## Posts tagged ‘inversion’

### Bicircular quartic curves

Working in the Euclidean (projective) plane, a bicircular quartic curve is defined to be a quartic which is singular at the circular points I and J. We are usually interested in real curves, so the type of singulaity is the same at I or J. Salmon in his Treatise on Higher Plane Curves and Basset in his Elementary Treatise on Cubic and Quartic curves deal in detail with these curves.

A plane quartic curve has arithmetic genus $h^1(\mathcal O_X) = 3$, but since bicircular quartics have at least two double points, they have geometric genus 0 or 1 (genus of the desingularized curve).
Curves having geometric genus 0 are called rational curves (formerly known as unicursal curves), and admit a parameterization by rational functions of one variable.

Families of bicircular curves were defined by Cassini and Descartes by metric properties : Cassini ovals are defined by the equation $MA \cdot MB = k^2$ where A and B are fixed foci, while Descartes define Cartesian ovals by the equation $a \cdot MA + b \cdot MB = k$ (these equations are equivalently to algebraic quartic equations, using appropriate squarings).

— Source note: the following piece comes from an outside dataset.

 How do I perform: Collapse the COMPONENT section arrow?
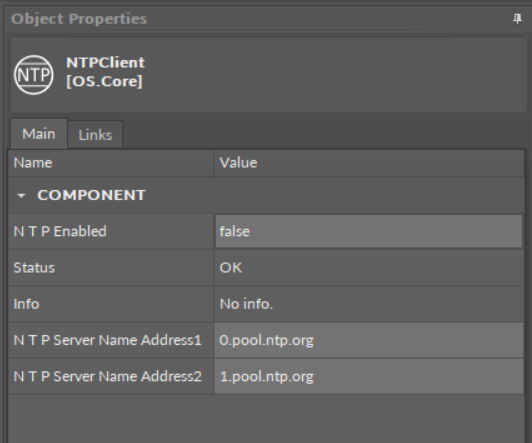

### Inversion and n-circular curves

Inversion is a transformation of the Euclidean plane closely related to circles. It is seldom taught in high schools (at least in France), but it has special interest when dealing with circles, since it maps circles and lines to circles or lines. Inversion is defined with respect to a center O and a radius ρ (in French, the inversion is said to have pôle O and puissance (power) ρ²).